■ INSTRUCTIONS TO FOLLOW
Pick out every line of the records that contains the word "This" and copy each one.

[Stored items]
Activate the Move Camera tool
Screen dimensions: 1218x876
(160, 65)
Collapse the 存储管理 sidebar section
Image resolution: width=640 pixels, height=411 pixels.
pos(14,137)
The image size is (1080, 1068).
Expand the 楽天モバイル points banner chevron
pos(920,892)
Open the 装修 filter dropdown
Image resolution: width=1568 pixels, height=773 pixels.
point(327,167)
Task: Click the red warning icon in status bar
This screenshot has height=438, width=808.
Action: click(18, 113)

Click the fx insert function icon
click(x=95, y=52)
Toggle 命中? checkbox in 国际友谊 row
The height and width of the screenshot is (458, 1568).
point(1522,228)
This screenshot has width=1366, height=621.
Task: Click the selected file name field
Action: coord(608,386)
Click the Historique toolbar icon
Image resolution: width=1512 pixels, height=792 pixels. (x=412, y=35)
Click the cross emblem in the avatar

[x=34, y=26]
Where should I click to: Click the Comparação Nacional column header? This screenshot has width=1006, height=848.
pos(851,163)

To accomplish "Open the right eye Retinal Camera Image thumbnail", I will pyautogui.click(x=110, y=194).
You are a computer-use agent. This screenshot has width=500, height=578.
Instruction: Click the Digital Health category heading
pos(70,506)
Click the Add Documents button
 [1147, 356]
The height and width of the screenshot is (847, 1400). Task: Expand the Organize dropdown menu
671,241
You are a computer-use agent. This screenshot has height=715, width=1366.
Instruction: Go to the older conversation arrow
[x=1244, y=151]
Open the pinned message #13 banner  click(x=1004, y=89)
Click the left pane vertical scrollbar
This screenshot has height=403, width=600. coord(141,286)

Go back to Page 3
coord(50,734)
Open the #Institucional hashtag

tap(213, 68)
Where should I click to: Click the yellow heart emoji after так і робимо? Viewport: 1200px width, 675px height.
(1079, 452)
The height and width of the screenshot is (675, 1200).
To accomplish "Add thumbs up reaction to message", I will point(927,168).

■ COMPLETE RESPONSE
This screenshot has height=438, width=808.
This screenshot has width=1366, height=621.
Where should I click to: Click the Comparação Nacional column header? This screenshot has width=1006, height=848.
You are a computer-use agent. This screenshot has width=500, height=578.
You are a computer-use agent. This screenshot has height=715, width=1366.
This screenshot has height=403, width=600. coord(141,286)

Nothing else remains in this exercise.